Seis toros de Victoriano del Río.

Joselito (rosa y oro): saludos tras petición y silencio.
Finito de Córdoba (rioja y oro): silencio y oreja.
Manuel Caballero (grana y oro): silencio y división de opiniones.

Saludó en el sexto José Antonio Carretero. Buena actuación del picador Manuel Muñoz en el quinto. Buena labor de Cruz Vélez. Lluvia intermitente durante toda la corrida.

Carlos Crivell

La corrida se escapaba por los caminos de la vulgaridad y el aburrimiento cuando salió a la plaza el quinto. Todos parecían dormidos en la plaza: toros, toreros y público. Alguien se había metido con el ganadero, porque los toros carecían de vibración. Mal rato para Victoriano del Río.

El quinto era un toro de los que enamoran al buen aficionado. De nombre Disparate. Después de los lances de recibo de Finito, el bello astado derribó al picador Manuel Muñoz, que en un alarde torero le recetó un gran puyazo casi desde el suelo.
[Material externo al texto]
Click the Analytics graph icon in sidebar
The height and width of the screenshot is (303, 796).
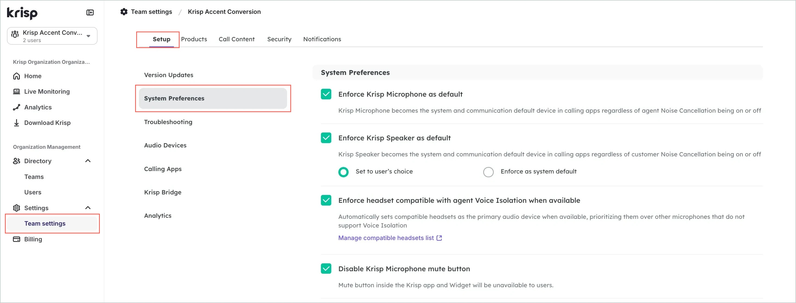(17, 107)
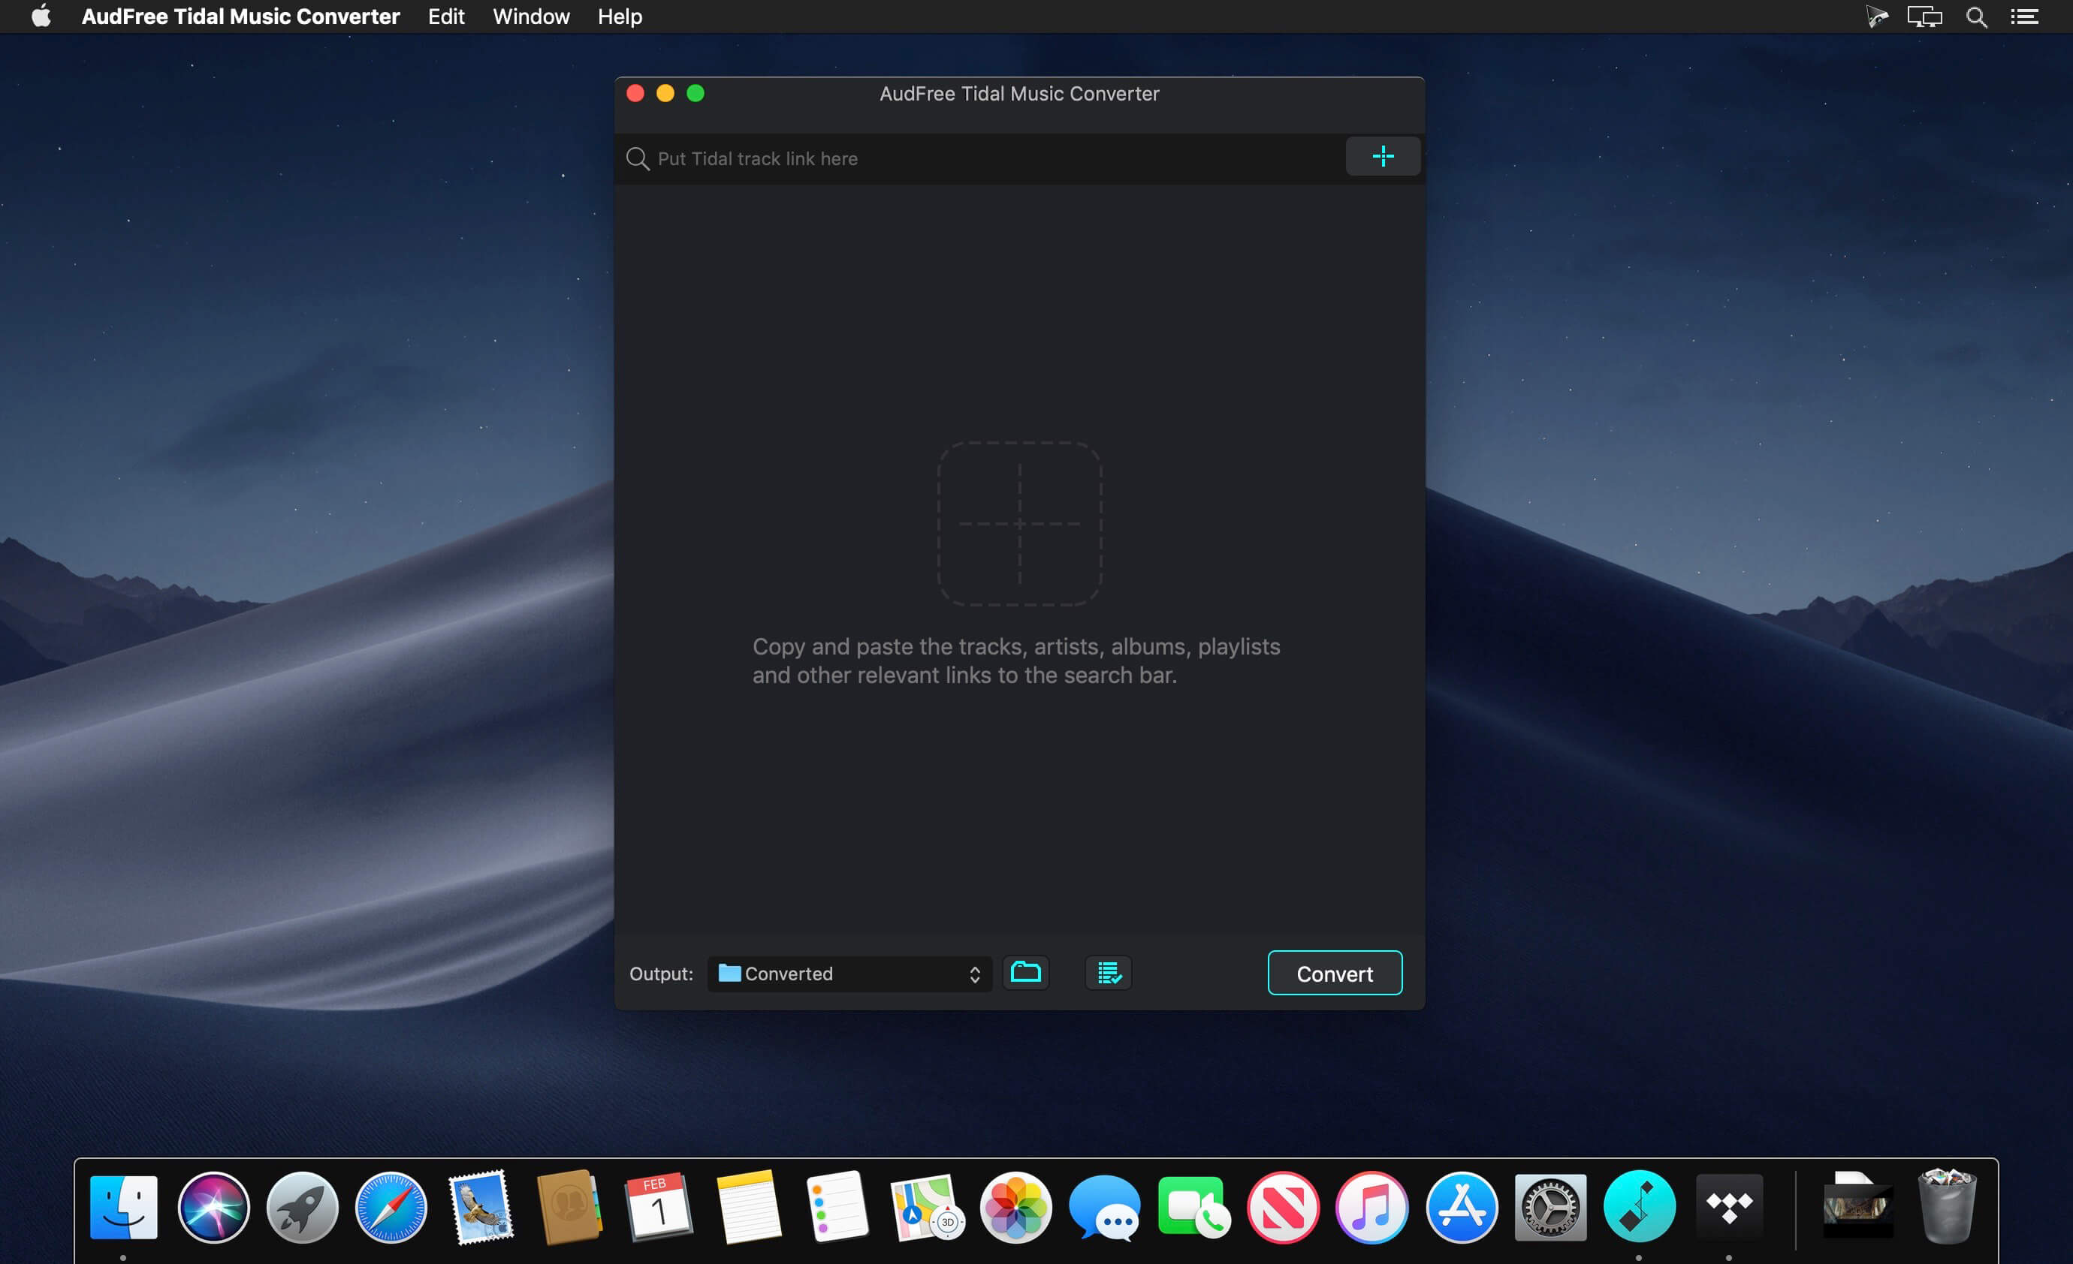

Ese quinto sale a la plaza con la luz tibia de la anochecida asomando por los arcos maestrantes. No es de día, viene la noche, la plaza se ilumina con esos focos insuficientes y todo parece penumbra. La luz del toreo de Finito al toro Disparate aclaró la tarde. Toreo de luz intensa en los naturales más perfectos de lo que llevamos de Feria.

Desde la salida del burel hasta que Finito paseó el ruedo con un sombrero cordobés en la mano, la luz de la plaza se había transformado. La noche creció despacio, tan lentamente como hizo el toreo por naturales Juan Serrano.

Fueron dos tandas apenas en las que recogió al animal, lo templó en su arrancada, barrió el albero con la pampa de su muleta y remató por debajo de la pala del pitón. Cada natural justificaba una corrida entera, no cabe más empaque ni buen gusto en un matador de toros.

Muerto el buen toro de Victoriano del Río, el torero paseó el anillo con un sombrero cordobés en la mano. Ya era de noche, ahora las luces tenían más intensidad, tal vez porque no querían dejar a media luz el triunfo de un artista de Córdoba en la Maestranza.

La lidia del quinto fue el epicentro de un festejo que a su mitad parecía liquidado por cansancio. Joselito despertó a todos con su soberbio estoconazo al primero. Lo malo de su faena fue la intermitencia, ahora uno bueno, ahora una paradita, ahora una muleta rota y así sucesivamente.

El aficionado salió preocupado con el talante de Manuel Caballero.